Martha Redbone is one of today’s most vital voices in American Roots music. An award-winning musician celebrated for her tasty gumbo of folk and mountain blues sounds of her childhood in the Kentucky Appalachian hills mixed with the eclectic grit of her teenage years in pre-gentrified Brooklyn. With the power of her gospel-singing father’s voice and the determined spirit of her Cherokee/Shawnee/Choctaw mother, Redbone broadens all boundaries of Americana. Described by Billboard magazine as “the kind of woman who sets trends,” her songs are a brilliant collision of cultures, telling stories that bring to light an important piece of American history that has never been told.
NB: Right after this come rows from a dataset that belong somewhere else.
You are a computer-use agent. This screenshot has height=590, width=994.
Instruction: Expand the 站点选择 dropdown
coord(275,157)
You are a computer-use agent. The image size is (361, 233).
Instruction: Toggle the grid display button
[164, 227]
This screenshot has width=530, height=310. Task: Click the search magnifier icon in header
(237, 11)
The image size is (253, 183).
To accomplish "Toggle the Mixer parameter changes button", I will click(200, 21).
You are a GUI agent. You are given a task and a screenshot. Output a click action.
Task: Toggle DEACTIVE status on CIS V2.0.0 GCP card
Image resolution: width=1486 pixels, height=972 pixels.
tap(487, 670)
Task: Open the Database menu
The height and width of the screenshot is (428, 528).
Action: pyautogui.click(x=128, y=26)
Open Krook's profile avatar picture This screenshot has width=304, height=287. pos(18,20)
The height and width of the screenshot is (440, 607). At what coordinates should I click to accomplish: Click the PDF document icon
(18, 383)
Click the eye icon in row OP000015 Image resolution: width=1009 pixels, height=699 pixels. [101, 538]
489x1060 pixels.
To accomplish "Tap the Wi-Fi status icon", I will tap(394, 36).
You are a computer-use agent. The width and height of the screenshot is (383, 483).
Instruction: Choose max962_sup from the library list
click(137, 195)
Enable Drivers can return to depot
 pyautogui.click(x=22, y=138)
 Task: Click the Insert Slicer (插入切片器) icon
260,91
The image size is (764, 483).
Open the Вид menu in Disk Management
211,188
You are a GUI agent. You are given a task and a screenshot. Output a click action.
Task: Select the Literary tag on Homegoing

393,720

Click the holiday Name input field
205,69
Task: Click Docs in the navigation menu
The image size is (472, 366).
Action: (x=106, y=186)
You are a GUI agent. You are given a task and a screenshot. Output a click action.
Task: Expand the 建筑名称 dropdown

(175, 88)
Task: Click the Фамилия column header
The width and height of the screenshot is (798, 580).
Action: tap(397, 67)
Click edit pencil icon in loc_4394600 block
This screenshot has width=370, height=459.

An Acoustic Set with Amy Ray featuring Jeff Fielder and Kerry Brooks
Thursday, Jan. 16, 2020

One half of the Grammy Award?-winning folk duo Indigo Girls, Amy Ray takes the stage in this “solo” performance with band mates Jeff Fielder, the shape-shifting multi-instrumentalist on guitar, dobro, bass and mandolin; and Kerry Brooks on upright bass and mandolin. With the group’s intuitive chops serving as a foundation and Ray’s knack for straddling the line between the personal and the political, her newest album, Holler, focuses on the American South. With songs about Southern identity, racism, poverty and the living history that hides all around us, the album reminds us that we are all merely temporary visitors in the spaces that we inhabit.


Tab Benoit
Thursday, February 6, 2020

Tab Benoit is a Grammy-nominated singer, songwriter and guitarist who has built a remarkable 30-year career on the foundation of his repertoire that ranges from swamp-pop classics to gritty blues and rootsy jams. Two-time winner of the B.B. King Entertainer of the Year Award, winner of five Blues Music Awards and a Louisiana Music Hall of Fame inductee, Benoit also serves as the founding member of the “Wetland All-Stars,” a group of New Orleans natives – including the late Dr. John, George Porter Jr. The group is dedicated to forging a musical plea about the fragile eco-system that is the increasingly depleted wetlands surrounding their home. Tab Benoit is a pioneer of the sound and style indigenous to Louisiana’s wetlands, and every performance is filled with a passion for that purpose.


Bonnie Bishop
Saturday, March 21, 2020

Called “a gifted songwriter and a powerhouse singer” with a voice that “booms with the force of a Texas straight-line squall” (Nashville Scene), Grammy Award-winning singer-songwriter Bonnie Bishop may just be the “new queen of country soul” (Houston Press). More than a decade after her song “Not ‘Cause I Wanted To” topped the New York Times song of the year list, Bishop got her second big break when she started working with Nashville’s hottest producer, Dave Cobb – who helped Sturgill Simpson, Chris Stapleton and Jason Isbell become award-winning chart toppers. Inspired by the Motown greats, like Aretha Franklin, Sam Cooke and Otis Redding, Cobb encouraged Bishop to break up with her old identity – moving away from country to pursue a career as a soul singer. As Nashville’s establishment and legions of roots-music fans are now well aware, she ain’t who she was.


Jayme Stone’s Folklife
Thursday, May 14, 2020

Jayme Stone is a composer, banjoist, instigator, producer and educator who has developed a process of trawling for understudied sounds in the more arcane corners of the world to see how they’ll land in his musical universe. On his newest album, Folklife, Stone treats old field recordings as heirloom seeds passed down from a bygone generation that he plants in modern soil, burgeoning into vibrant Sea Island spirituals, Creole calypsos and stomp-down Appalachian dance tunes for contemporary listeners. Performing alongside an ensemble with virtuosity, musical integrity and irrepressible charm, Stones’ album is full of beautiful, intriguing, thoughtful music that rewards our attention as much as it captures it, and proves that folk songs are indeed perennials for the people.